→ EXCERPTED TEXT:

Am I missing something special?


----------



## Herkku (Apr 18, 2010)

I am glad to see that there are other Sills fans in the forum! Just ordered her L'Assedio di Corintho.


----------



## DarkAngel (Aug 11, 2010)

Herkku said:


> I am glad to see that there are other Sills fans in the forum! Just ordered her L'Assedio di Corintho.


Are you talking about a live version............
I sold this a few months ago since sound quality was not good enough for me 

I want the studio version with Verrett but it costs a freaking small fortune!


----------



## Herkku (Apr 18, 2010)

Yes, I'm talking about the live version with Horne. Too bad, if the sound quality is not good. I just read some of the comments in amazon.com. It seemed that some people couldn't live without it.


----------



## petelovesbevsills (Nov 25, 2010)

DarkAngel said:


> I forgot that 1970 Westminster label Lucia (also mentioned by scytheavatar) which I do have in my collection also featuring young Sills......made quite an impression
> 
> The Donizetti tudor queens is almost universally loved/praised set of recordings
> 
> ...


I love Baby Doe, it was recorded in 1958. Beverly's voice is very young sounding. It was re released on Deutchse Gramophon label in 1976to celebrate the bicentennial. Glorious singing and Beverly certainly sings her final aria heartwrenchingly. I adore this opera.


----------



## petelovesbevsills (Nov 25, 2010)

What a pity you don't seem to get my mesages. I would have loved to have made you copies of my Live Sills la Scala AND her live premiere at the Met in the Seige too. Maybe I am not sending the messages correctly to you Herkku.


----------



## Herkku (Apr 18, 2010)

It's not that. I'm unable to recieve personal messages right now, but we have "top men" dealing with the problem!


----------



## SixFootScowl (Oct 17, 2011)

Yes I am a fan of Beverly Sills. I had the three queens but what really set me off was when I got her on DVD playing Marie in Daughter of the Regiment. Absolutely wonderful performance and an adorable Marie! Now I have been picking up Beverly Sills operas and aria sets to add to my collection.


----------



## Pugg (Aug 8, 2014)

Florestan said:


> Yes I am a fan of Beverly Sills. I had the three queens but what really set me off was when I got her on DVD playing Marie in Daughter of the Regiment. Absolutely wonderful performance and an adorable Marie! Now I have been picking up Beverly Sills operas and aria sets to add to my collection.

→ DATASET RECORDS:
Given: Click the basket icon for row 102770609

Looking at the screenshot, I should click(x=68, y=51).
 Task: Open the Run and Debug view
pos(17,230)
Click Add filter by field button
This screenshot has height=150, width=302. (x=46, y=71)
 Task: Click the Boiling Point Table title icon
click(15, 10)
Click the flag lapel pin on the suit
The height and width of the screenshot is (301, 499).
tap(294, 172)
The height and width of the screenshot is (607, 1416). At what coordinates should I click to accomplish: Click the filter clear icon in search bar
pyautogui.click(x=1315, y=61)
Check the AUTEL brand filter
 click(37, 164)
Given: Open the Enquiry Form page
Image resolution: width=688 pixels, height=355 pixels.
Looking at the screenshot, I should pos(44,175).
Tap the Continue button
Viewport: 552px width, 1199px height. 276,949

---

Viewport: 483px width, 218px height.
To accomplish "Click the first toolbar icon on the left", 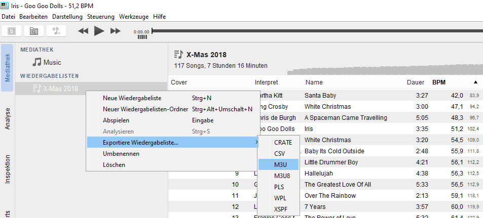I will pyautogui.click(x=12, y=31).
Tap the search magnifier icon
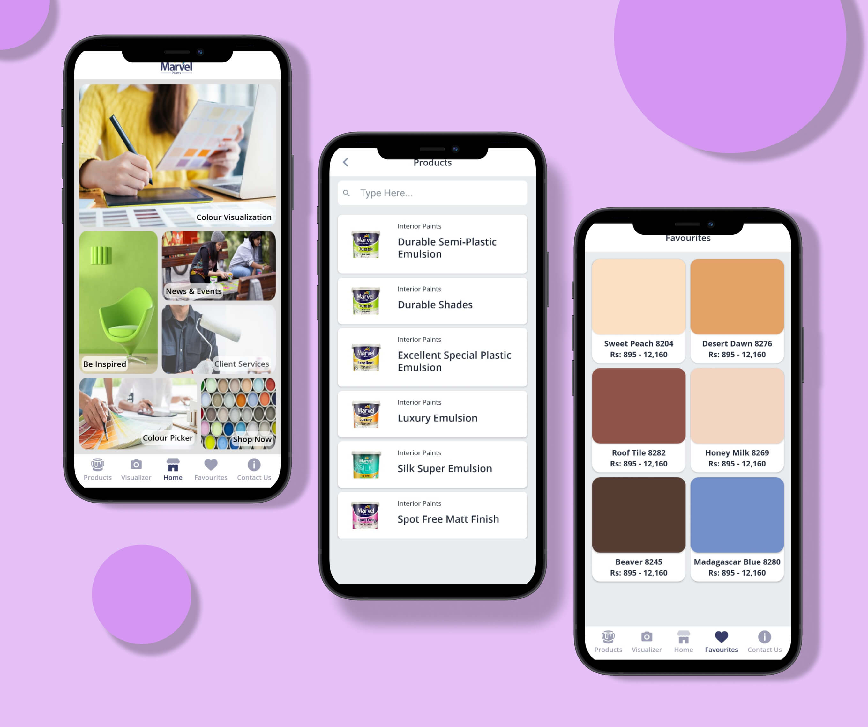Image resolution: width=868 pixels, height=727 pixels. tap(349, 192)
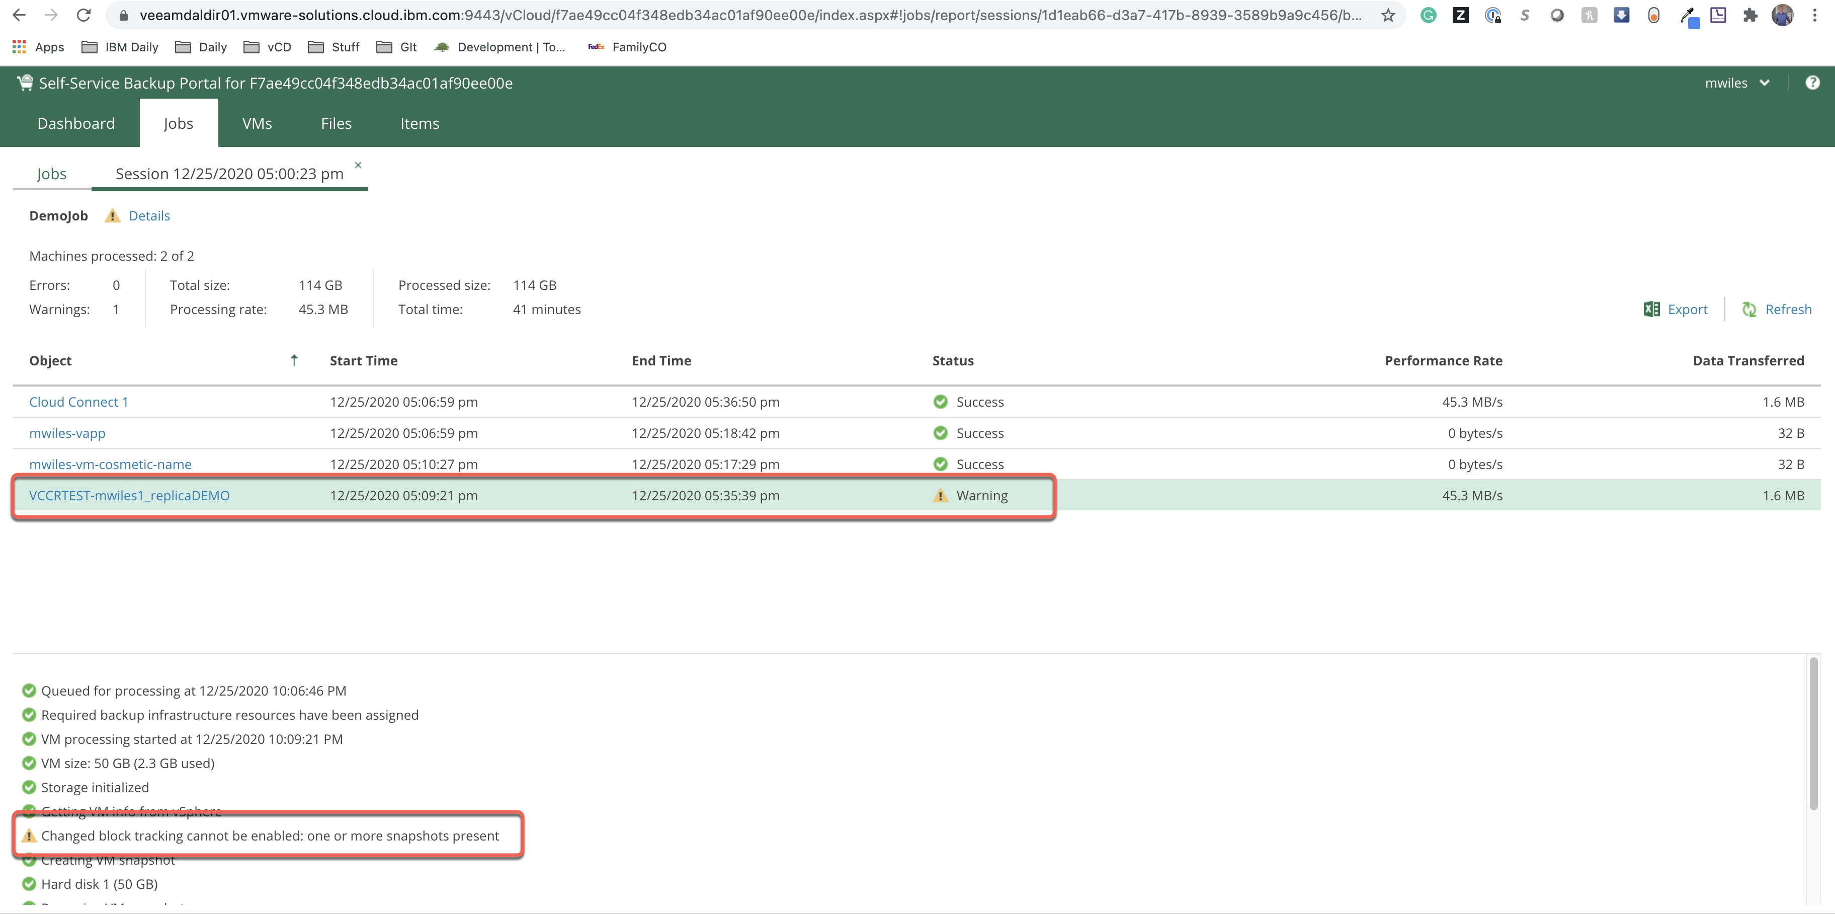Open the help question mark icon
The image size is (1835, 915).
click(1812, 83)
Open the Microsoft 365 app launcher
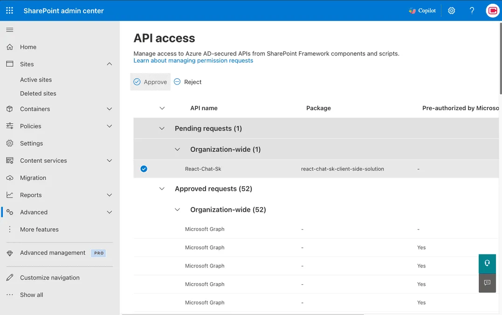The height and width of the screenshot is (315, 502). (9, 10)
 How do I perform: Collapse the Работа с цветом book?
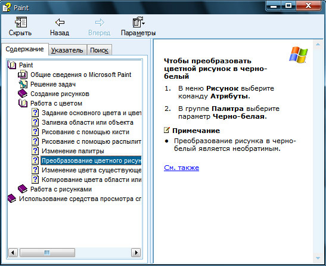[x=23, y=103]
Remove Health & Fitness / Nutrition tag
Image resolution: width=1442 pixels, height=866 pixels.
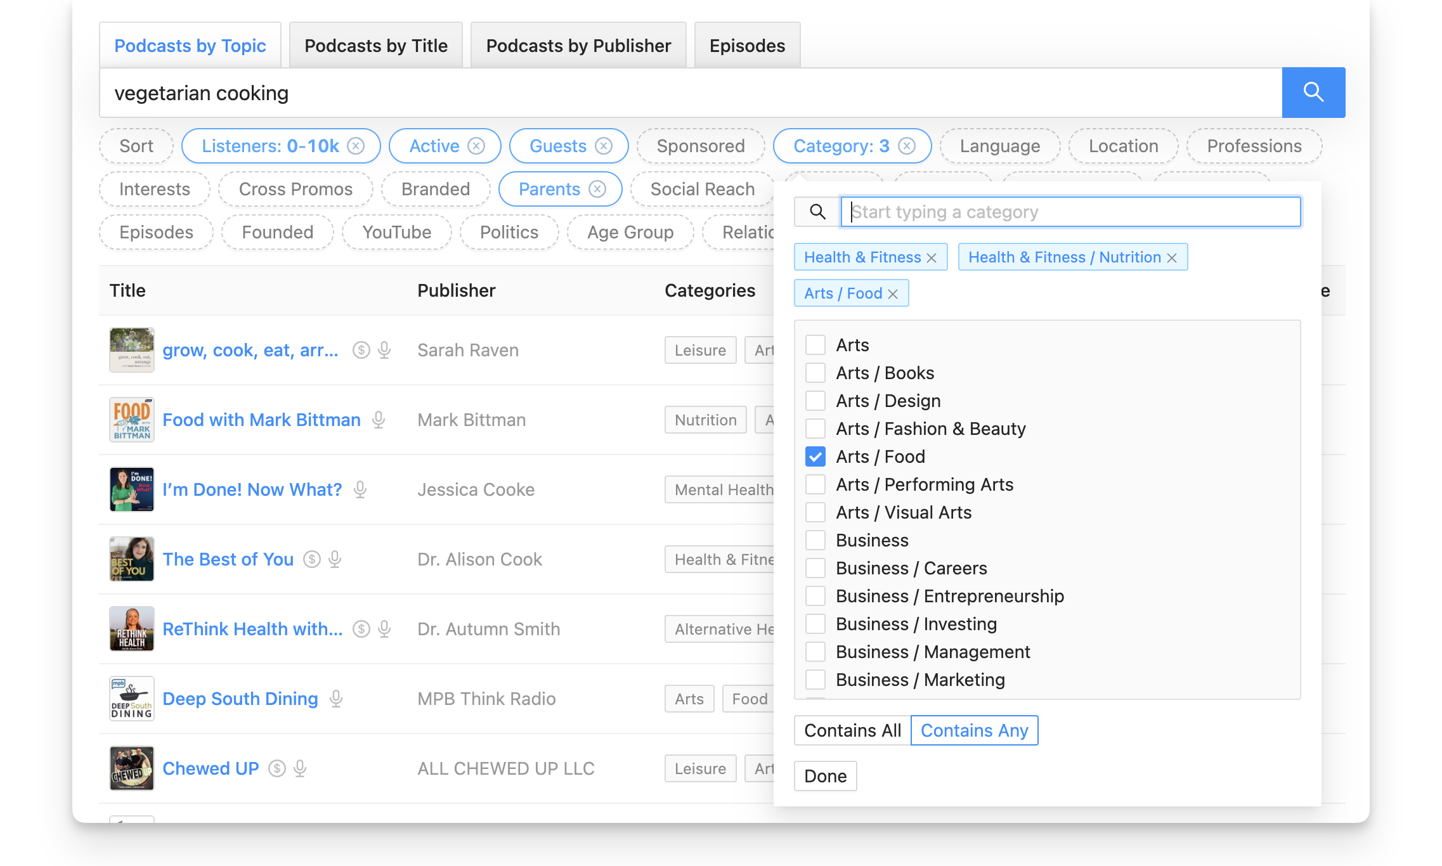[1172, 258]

→ TASK LIST:
• 1. Summarize the forum thread about Beverly Sills in two sentences.
• 2. Transcribe the part of the forum thread about Beverly Sills starting with "Are you talking" and going on through "live without it.".
• 3. Answer these questions using the forum thread about Beverly Sills.
(a) Which singer appears with Sills in the live version of L'Assedio di Corintho that Herkku is talking about?
(b) In what year was Baby Doe recorded?
(c) What role does Sills play on the DVD that SixFootScowl mentions?

→ RESPONSES:
• 1. Forum members discuss their Beverly Sills recordings, including a live L'Assedio di Corintho with Horne whose sound quality one member found not good enough, a 1958 recording of Baby Doe, and a DVD of her as Marie in Daughter of the Regiment. One member offers to make copies of live Sills recordings, but another explains that they are unable to receive personal messages right now.

• 2.
Are you talking about a live version............
I sold this a few months ago since sound quality was not good enough for me 

I want the studio version with Verrett but it costs a freaking small fortune!


----------



## Herkku (Apr 18, 2010)

Yes, I'm talking about the live version with Horne. Too bad, if the sound quality is not good. I just read some of the comments in amazon.com. It seemed that some people couldn't live without it.

• 3.
(a) Horne.
(b) 1958.
(c) Marie in Daughter of the Regiment.